The tasks.
A) Echo the stretch of the hologram excerpt from "The distance between" through "is substantially lowered.".
B) In the hologram excerpt, what happens to noise in the reconstructed image because that image is fixed at the observing position?
C) Go on with the hologram excerpt from where it stops.

The distance between a spatial light modulating device 7 and a lens 8 is set such that a real or virtual image position 9, 9′ (L, L′) of object light formed by the lens 8 is an observing position of a hologram 12′. Since a reconstructed image is fixed at the observing position L, L′, noise existing in the reconstructed image of the spatial light modulating device 7′ if any is fixed at the observing position and thus is unremarkable as noise, whereby the noise is substantially lowered.

Element and text position data:

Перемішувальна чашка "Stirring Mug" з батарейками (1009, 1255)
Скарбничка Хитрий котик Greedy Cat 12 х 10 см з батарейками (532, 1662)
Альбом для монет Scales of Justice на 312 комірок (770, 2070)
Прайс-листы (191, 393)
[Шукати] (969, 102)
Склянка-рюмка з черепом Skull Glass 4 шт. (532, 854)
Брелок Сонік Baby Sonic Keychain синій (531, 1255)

Expected results.
A)
The distance between a spatial light modulating device 7 and a lens 8 is set such that a real or virtual image position 9, 9′ (L, L′) of object light formed by the lens 8 is an observing position of a hologram 12′. Since a reconstructed image is fixed at the observing position L, L′, noise existing in the reconstructed image of the spatial light modulating device 7′ if any is fixed at the observing position and thus is unremarkable as noise, whereby the noise is substantially lowered.

B) The noise is fixed at the observing position and so is unremarkable as noise, which substantially lowers it.

C)
Description

TECHNICAL FIELD [0001] The present invention relates to a one-step type hologram making method. BACKGROUND ART CONVENTIONAL EXAMPLE 1 [0002] Japanese Patent Application Laid-Open No. HEI 3-249686 discloses an example of making a one-step type Lippmann hologram having longitudinal and lateral parallaxes. [0003]FIG. 8 is a diagram showing the two-dimensional hologram making apparatus disclosed in the above-mentioned publication. In this hologram making apparatus, laser light outputted from a laser light source 103 is split into two beams by a beam splitter 104. One of thus split laser beams is caused to expand its luminous flux diameter by a lens system and is made incident on a spatial light modulating device F′ such as a transmission type liquid crystal display. After being subjected to amplitude modulation by individual pixels of the spatial light modulating device F′ displaying images from respective viewpoints prepared by a computer, this laser beam is converged by a lens onto a ...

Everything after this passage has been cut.